View Full Version : eletrical issues



khyland
06-22-2015, 07:08 PM
hi, I have a 88 supra with the 351 ford in it. I can't figure out why it doesn't start good. I rebuilt my carb so fuel is not the problem. I came to the conclusion that its spark. so I put a new coil and distributer cap and new points and condenser. I tuned it all up and it ran fine. got to the lake and it ran like it was out of time, missing hitting on 6 cylinders until it finally died and I couldn't start it. When I was checking to see if my coil was good, I broke the points to see if I had spark and I couldn't get it to spark so I figured my coil was shot. so thats why i put a new coil on. but when I did, I still didnt have a spark, but my engine still ran.... how is that possible. So I am thinking that I'm not getting enough spark to start my motor because it always floods itself, even after its warm.
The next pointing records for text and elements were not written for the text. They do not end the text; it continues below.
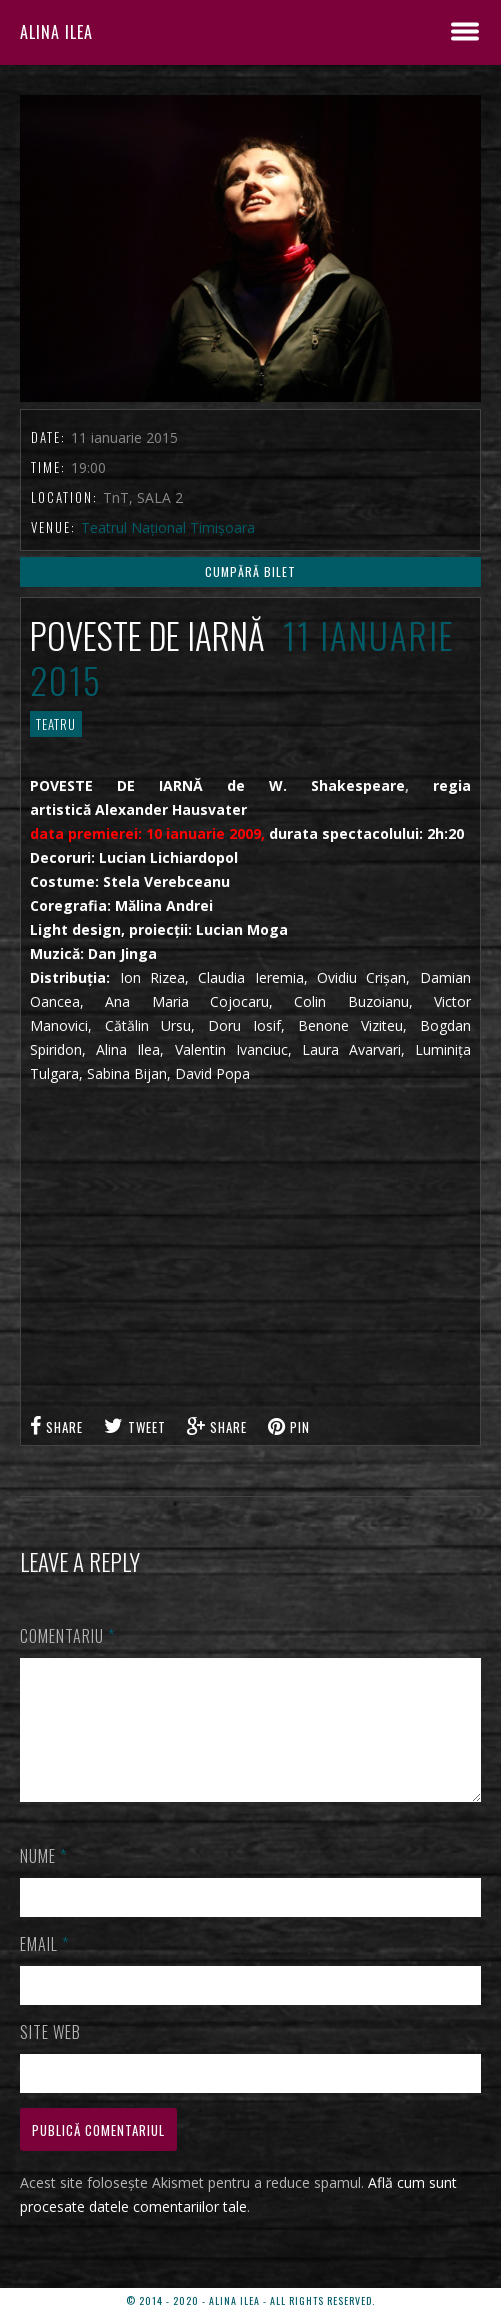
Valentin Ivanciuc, (233, 1049)
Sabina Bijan (127, 1073)
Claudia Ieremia (250, 977)
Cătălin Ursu (148, 1025)
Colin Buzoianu (351, 1001)
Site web (50, 2056)
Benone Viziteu (351, 1025)
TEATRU (56, 724)
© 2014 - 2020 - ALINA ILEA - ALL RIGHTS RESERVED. (250, 2300)
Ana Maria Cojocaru (187, 1001)
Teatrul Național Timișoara (168, 527)
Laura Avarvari (351, 1049)
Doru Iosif (238, 1025)
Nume (43, 1880)
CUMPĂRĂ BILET (250, 571)
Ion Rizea (152, 977)
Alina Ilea (128, 1049)
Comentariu (67, 1636)
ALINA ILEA (56, 32)
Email (44, 1968)
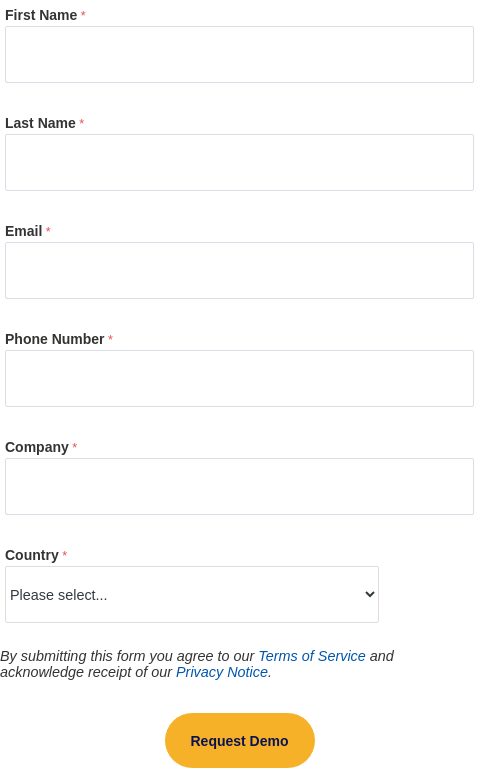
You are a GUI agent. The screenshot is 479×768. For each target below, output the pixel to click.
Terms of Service (311, 656)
If I'm not getting enough spark what are some of the reasons. Not a good ground??? getting very frustrated with the boat. when its warm you should just hit the starter and it should crack right off. I do know things about motors but not marine motors but to me it should be the same.

any help would be GREATLY appreciated.

chris young
06-23-2015, 10:03 AM
There are 2 things that sounds like they need to be done. The first is adjust the primary float in the carb so that you arent' flooding when warm. The reason for this flooding is that the floats are set too high and the primary boosters continue to drip fuel after the engine is shut down. This is easy to check, simply pull off the spark arrestor right after shut down and look down the primary barrels and see if fuel is coming out one or both primary boosters. If during your carb rebuild, you set the floats level with the bottom of the bowl per Holley instructions, and your motor is tilted (I'm assuming it is) then the floats are set too high.

Secondly, if your starter solenoid has secondary contacts on it, you can connect a wire directly from the start solenoid to the +ve post on your coil. This bypasses the ballast resistor only when the starter is engaged, and puts a full 12V to the coil.

If you do both of the boat should start every time, hot or cold.

khyland
06-24-2015, 11:22 PM
There are 2 things that sounds like they need to be done. The first is adjust the primary float in the carb so that you arent' flooding when warm. The reason for this flooding is that the floats are set too high and the primary boosters continue to drip fuel after the engine is shut down. This is easy to check, simply pull off the spark arrestor right after shut down and look down the primary barrels and see if fuel is coming out one or both primary boosters. If during your carb rebuild, you set the floats level with the bottom of the bowl per Holley instructions, and your motor is tilted (I'm assuming it is) then the floats are set too high.

Secondly, if your starter solenoid has secondary contacts on it, you can connect a wire directly from the start solenoid to the +ve post on your coil. This bypasses the ballast resistor only when the starter is engaged, and puts a full 12V to the coil.

If you do both of the boat should start every time, hot or cold.

Ok, I jumped the resistor and have good spark now. but my floats are still set to high, but my holley carb doesnt have an adjustment screw at the top of the bowl, it just has a brass plug where the set screw is supposed to be. so how can I adjust my float level without tearing the whole carb apart.

chris young
06-25-2015, 09:29 AM
Short answer, you can't.

If it makes you feel any better you don't have to pull it all apart. You just need to pull the primary bowl and bend the tang on the float. But yeah, on the marine Holley, there is no external float adjustment.

BTW if you're jumping the ballast resistor, don't leave it that way unless you're using the starter solenoid to do it, otherwise you could burn out your coil.

khyland
06-28-2015, 10:49 PM
I tested the coil to see how many volts it was putting out after i jumped the resistor and it was 12v to the coil and 6v out of the coil to the distributor. thats what I want right?? also I took the supra out this weekend. it was flooding out big time and wouldnt even run at an idol and would die, then i couldnt get it started because it would flood. I'm going to replace the carb with a new one, tired of messing with it. any idea on what a good carb would be to put in it? and I could bolt right in without a lot of re plumbing?

chris young
06-29-2015, 11:48 AM
Your carb is probably fine, and what I would hate to have happen, is for you to buy a new one and have the same issues, carbs are expensive. You can do what I did, and get yourself a 10 deg wedge spacer, (Holley sells a complete kit with the longer studs you'll need) I bought two 5 deg spacers and stacked them and it worked like a charm. The problem you run into with that is there's no place to plug the pcv hose on the new spacer so you have to drill a hole and put in some sort of fitting, I made mine out of brass. I wanted a level carb, so I was willing to go through the pains of the wedge spacer, but really, you just need to keep lowering the front float until it doesn't flood, it's a hassle, but it's completely doable.